## [Work instructions]
Retype all of the listing exactly, with no pictures.
************
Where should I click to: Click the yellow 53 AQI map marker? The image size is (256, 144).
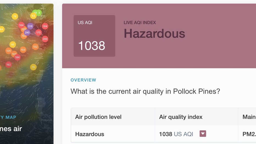click(x=33, y=16)
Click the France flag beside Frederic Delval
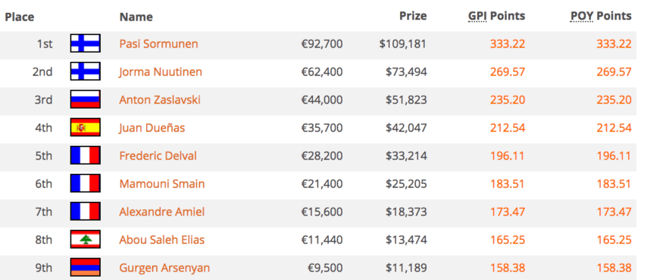 tap(85, 155)
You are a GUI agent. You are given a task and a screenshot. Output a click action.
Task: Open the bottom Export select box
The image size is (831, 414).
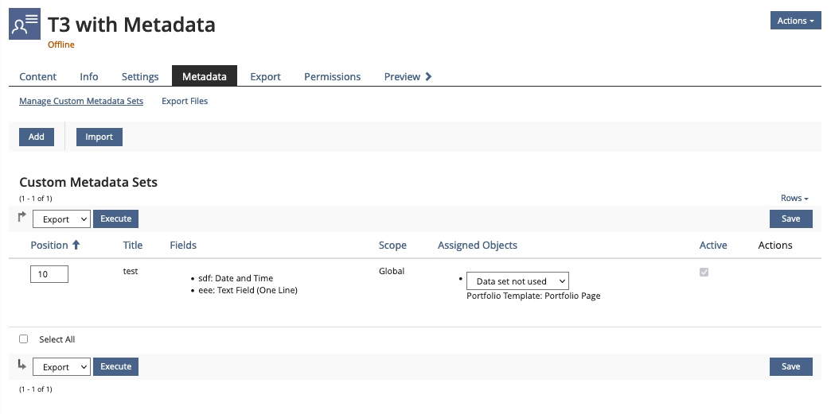click(61, 367)
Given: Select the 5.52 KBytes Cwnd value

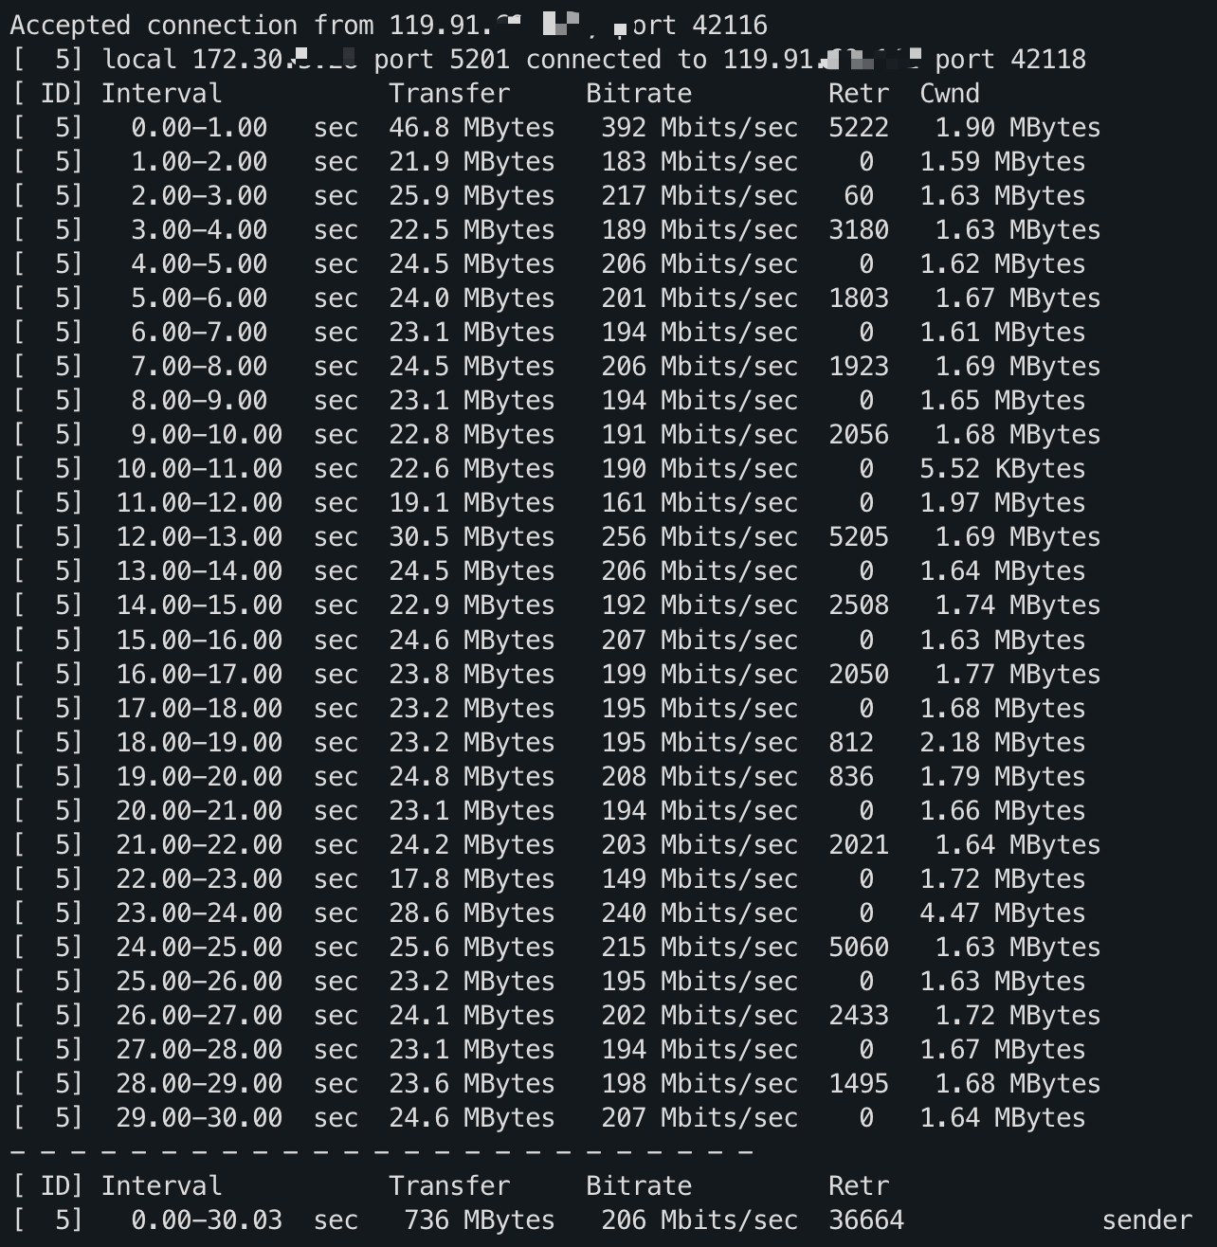Looking at the screenshot, I should click(x=1003, y=469).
************
## [Response to this task]
Where should I click to: Click the yellow 53 AQI map marker? The image size is (256, 144).
click(x=33, y=16)
Click the France flag beside Frederic Delval
 tap(85, 155)
You are a GUI agent. You are given a task and a screenshot. Output a click action.
Task: Open the bottom Export select box
The image size is (831, 414).
click(61, 367)
Given: Select the 5.52 KBytes Cwnd value

Looking at the screenshot, I should click(x=1003, y=469).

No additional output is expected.